729 F2d 743 Capital Electric Company v. United States

729 F.2d 743

31 Cont.Cas.Fed. (CCH) 72,119

The UNITED STATES, Appellee.

No. 83-965.

United States Court of Appeals,
Federal Circuit.

Feb. 7, 1984.

Thomas J. Wingfield, Atlanta, Ga., argued, for appellant. With him on brief was Herbert H. Gray, III, Atlanta, Ga.

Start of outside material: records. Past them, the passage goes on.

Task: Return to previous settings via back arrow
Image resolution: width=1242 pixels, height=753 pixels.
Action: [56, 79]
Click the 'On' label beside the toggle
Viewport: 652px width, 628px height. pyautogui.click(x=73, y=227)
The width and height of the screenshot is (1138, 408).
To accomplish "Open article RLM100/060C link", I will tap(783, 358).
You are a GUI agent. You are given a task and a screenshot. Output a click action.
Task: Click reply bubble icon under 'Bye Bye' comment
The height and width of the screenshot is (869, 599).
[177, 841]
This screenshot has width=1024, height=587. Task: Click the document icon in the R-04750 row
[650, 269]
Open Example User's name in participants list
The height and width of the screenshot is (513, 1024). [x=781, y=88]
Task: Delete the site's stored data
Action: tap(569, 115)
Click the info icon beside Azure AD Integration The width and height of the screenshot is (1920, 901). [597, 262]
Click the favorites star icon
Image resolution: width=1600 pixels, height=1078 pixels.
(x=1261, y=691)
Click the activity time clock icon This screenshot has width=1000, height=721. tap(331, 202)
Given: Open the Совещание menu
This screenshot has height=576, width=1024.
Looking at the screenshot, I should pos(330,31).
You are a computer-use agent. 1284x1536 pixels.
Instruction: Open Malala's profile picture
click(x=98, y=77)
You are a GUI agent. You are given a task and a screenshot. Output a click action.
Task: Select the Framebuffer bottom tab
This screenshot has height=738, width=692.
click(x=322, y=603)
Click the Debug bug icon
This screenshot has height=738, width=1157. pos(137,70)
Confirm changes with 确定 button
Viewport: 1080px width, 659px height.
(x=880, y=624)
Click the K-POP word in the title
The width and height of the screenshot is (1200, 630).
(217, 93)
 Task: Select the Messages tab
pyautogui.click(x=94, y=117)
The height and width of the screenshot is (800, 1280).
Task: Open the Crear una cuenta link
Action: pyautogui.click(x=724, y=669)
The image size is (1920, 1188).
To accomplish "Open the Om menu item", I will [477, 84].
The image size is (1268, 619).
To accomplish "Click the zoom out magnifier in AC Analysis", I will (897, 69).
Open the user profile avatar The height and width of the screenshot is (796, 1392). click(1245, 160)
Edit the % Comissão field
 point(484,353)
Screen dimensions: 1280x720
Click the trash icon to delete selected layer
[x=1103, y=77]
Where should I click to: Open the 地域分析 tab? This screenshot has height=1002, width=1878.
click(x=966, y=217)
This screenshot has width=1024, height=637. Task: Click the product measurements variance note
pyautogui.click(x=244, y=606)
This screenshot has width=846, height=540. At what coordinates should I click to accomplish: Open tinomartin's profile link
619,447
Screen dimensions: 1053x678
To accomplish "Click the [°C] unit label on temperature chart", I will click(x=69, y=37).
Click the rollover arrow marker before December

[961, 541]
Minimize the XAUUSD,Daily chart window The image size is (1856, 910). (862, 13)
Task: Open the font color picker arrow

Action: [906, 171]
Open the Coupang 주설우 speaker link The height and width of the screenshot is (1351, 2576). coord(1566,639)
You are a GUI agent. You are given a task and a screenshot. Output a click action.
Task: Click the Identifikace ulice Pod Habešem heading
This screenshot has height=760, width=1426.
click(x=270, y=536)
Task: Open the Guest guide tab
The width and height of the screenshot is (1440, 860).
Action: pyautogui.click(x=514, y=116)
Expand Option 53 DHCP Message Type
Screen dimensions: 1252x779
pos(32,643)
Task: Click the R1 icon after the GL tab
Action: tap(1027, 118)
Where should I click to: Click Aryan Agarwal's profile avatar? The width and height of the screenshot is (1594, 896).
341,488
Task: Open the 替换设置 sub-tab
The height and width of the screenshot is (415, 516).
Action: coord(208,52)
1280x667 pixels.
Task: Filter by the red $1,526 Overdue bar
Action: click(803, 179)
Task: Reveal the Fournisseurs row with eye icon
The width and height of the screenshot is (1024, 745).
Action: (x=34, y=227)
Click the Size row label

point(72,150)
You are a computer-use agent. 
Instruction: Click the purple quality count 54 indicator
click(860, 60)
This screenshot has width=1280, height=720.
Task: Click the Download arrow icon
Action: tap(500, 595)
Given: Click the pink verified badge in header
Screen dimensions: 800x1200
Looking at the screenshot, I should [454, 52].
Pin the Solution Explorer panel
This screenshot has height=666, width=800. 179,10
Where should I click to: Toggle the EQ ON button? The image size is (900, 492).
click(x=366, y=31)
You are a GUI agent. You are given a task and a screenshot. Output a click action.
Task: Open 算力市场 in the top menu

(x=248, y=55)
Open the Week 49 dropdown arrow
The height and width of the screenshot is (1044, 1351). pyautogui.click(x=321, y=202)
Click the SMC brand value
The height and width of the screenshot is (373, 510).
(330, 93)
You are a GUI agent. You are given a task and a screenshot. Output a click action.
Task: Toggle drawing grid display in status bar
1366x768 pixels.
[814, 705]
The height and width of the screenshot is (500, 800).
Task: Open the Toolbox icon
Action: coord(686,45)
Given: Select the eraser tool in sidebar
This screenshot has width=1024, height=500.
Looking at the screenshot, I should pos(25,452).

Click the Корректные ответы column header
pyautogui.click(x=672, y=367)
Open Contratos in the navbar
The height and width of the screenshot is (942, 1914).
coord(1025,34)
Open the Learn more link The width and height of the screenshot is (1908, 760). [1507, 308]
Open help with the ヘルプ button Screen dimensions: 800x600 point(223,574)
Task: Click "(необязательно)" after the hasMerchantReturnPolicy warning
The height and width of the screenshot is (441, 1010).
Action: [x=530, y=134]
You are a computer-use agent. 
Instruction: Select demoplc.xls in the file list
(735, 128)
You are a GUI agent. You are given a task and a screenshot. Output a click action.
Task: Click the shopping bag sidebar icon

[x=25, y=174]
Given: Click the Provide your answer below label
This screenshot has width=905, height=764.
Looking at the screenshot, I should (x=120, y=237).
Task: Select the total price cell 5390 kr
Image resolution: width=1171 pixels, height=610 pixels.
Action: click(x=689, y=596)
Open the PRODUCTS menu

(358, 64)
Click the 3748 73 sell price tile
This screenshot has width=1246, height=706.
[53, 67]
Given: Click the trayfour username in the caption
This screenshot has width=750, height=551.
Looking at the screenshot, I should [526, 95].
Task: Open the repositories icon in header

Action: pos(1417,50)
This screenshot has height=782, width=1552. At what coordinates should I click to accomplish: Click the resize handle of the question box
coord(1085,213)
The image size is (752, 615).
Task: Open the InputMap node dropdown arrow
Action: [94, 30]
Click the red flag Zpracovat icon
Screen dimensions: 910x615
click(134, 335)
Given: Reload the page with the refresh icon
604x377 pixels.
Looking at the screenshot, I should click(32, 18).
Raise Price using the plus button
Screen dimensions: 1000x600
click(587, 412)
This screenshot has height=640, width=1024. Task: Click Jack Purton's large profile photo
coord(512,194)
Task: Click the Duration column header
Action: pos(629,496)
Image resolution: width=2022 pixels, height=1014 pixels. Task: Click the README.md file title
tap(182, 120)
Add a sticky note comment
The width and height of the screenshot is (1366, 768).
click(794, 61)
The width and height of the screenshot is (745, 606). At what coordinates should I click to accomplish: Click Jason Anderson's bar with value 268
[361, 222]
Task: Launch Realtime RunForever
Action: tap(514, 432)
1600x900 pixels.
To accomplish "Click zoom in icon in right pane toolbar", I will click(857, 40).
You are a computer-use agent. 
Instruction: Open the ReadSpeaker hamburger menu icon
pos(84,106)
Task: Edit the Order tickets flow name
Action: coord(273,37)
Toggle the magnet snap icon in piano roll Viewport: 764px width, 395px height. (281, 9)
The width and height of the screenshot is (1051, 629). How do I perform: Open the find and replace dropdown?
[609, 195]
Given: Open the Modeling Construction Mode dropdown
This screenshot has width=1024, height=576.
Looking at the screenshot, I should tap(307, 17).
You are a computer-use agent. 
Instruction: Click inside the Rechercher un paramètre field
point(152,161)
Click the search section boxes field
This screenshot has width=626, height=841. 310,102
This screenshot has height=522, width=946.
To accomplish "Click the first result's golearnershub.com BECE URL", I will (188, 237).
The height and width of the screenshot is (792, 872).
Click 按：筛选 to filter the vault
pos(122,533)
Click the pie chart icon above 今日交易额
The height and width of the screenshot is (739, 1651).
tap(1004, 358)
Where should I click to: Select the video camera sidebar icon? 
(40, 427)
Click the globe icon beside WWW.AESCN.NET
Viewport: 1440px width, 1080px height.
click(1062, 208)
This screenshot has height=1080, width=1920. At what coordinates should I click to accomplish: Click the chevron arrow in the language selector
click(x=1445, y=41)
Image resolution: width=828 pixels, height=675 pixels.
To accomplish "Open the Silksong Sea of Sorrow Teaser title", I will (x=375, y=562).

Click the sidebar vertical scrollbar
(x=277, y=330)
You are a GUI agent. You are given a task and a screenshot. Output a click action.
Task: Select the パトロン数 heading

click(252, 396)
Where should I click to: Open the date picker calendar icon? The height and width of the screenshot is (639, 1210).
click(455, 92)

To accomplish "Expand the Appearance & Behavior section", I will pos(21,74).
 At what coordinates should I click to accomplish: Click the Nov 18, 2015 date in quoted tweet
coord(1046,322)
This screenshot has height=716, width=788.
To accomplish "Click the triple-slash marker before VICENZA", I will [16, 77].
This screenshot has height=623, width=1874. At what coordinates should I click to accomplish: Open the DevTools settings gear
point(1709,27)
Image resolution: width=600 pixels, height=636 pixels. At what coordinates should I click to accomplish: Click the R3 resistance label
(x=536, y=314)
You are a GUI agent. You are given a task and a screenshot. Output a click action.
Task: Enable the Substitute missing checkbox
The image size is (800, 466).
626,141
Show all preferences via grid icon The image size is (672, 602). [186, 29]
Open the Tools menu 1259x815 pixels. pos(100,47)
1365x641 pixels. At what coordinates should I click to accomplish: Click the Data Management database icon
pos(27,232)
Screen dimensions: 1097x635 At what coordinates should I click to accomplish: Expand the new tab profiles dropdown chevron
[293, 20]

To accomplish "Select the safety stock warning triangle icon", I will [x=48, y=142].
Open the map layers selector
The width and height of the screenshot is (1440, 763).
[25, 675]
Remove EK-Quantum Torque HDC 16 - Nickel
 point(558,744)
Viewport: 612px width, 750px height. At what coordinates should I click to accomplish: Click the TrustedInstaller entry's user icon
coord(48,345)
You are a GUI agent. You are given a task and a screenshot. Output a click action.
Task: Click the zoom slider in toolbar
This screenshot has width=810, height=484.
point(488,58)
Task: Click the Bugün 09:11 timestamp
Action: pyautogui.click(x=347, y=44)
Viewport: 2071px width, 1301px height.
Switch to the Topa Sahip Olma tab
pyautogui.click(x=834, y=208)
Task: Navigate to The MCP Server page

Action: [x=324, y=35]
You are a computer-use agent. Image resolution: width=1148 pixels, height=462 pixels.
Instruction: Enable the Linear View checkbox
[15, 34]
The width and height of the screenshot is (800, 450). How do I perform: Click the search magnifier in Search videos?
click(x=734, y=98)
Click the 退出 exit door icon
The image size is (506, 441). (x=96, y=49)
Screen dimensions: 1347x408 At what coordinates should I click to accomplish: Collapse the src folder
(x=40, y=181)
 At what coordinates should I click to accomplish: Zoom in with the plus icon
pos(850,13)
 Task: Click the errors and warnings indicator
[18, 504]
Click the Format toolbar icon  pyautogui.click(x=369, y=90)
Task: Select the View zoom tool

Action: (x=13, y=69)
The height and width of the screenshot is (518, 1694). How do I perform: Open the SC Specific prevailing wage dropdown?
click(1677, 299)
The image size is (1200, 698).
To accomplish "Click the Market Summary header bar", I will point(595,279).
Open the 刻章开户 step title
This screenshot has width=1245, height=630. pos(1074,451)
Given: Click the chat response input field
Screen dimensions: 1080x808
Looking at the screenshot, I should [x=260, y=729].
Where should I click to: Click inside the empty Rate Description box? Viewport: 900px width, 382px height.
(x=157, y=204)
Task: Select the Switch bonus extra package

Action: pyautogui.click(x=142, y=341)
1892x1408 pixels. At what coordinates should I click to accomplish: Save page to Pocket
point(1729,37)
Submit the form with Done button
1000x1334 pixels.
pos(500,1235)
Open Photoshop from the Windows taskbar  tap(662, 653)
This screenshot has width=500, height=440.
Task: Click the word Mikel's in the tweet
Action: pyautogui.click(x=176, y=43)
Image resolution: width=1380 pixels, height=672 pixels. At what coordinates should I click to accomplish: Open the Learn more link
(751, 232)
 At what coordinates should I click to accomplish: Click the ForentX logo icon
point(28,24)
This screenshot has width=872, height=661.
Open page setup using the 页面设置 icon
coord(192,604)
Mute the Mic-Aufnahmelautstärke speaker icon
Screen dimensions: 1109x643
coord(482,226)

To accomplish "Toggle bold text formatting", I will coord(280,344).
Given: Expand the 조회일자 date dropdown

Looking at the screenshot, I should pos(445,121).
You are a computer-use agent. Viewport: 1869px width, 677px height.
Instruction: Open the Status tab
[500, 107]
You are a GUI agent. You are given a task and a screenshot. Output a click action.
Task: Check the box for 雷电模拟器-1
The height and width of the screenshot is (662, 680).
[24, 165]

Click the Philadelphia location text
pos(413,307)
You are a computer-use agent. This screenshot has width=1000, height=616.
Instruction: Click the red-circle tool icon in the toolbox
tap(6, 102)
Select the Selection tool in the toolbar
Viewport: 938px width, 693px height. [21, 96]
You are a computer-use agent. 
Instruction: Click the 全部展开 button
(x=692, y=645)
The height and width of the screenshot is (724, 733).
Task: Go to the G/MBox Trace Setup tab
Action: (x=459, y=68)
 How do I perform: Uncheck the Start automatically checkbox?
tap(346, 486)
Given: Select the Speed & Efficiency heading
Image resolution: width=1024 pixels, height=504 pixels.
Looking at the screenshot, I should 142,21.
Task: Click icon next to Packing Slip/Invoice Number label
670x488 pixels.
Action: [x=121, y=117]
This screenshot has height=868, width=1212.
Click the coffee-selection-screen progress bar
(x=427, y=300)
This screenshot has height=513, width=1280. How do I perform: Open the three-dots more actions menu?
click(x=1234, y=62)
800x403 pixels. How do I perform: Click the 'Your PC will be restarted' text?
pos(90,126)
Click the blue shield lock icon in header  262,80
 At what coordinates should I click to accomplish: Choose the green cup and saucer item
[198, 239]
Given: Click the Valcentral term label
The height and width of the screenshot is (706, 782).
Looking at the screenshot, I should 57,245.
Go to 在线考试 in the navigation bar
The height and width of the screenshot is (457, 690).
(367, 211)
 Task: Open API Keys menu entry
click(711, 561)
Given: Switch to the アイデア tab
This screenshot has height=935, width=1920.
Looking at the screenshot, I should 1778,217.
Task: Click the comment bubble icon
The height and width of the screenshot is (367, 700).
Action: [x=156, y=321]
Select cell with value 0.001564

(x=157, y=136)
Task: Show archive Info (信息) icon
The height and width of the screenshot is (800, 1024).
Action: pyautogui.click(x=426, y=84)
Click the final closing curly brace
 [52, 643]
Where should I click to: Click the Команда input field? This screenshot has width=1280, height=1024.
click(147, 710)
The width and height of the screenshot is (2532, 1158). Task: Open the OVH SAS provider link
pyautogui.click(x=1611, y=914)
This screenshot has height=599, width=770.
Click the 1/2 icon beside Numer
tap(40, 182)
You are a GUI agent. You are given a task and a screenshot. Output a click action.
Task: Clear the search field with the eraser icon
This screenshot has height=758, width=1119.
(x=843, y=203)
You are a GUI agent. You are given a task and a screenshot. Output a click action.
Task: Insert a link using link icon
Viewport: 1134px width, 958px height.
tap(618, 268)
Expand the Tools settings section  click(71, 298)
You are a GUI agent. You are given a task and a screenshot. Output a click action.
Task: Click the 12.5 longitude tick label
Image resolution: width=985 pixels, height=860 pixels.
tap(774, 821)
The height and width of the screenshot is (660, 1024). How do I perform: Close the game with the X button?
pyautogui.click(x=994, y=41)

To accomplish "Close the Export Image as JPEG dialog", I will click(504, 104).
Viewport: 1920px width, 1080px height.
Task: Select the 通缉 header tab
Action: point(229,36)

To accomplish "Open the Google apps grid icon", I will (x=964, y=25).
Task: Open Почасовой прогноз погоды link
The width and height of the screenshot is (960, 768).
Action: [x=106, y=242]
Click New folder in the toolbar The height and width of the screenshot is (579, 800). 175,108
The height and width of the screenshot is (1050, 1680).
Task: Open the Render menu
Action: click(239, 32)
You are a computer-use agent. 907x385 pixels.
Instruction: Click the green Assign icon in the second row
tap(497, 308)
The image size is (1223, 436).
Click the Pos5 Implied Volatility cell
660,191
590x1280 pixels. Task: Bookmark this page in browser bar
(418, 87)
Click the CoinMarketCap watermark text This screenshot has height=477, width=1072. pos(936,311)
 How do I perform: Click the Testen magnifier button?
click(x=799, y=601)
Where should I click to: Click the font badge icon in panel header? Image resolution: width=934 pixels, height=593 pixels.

Mark D. Friedman, Washington, D.C., argued, for appellee. With him on brief were J. Paul McGrath, Asst. Atty. Gen., David M. Cohen, Director and Thomas W. Petersen, Washington, D.C.; Timothy Sullivan, Deputy Dist. Counsel, Baltimore Dist. Corps. of Engineers, Dept. of the Army, of counsel.

James A. Pemberton, Jr., and Christopher M. McNulty, Washington, D.C., were on brief, for amicus curiae, Associated General Contractors of America.

Ira J. Smotherman, Jr. and Clifford F. Altekruse, Atlanta, Ga., were on brief, for amicus curiae, American Subcontractors Ass'n.

Before FRIEDMAN and MILLER, Circuit Judges, and RE, Judge.*

JACK R. MILLER, Circuit Judge.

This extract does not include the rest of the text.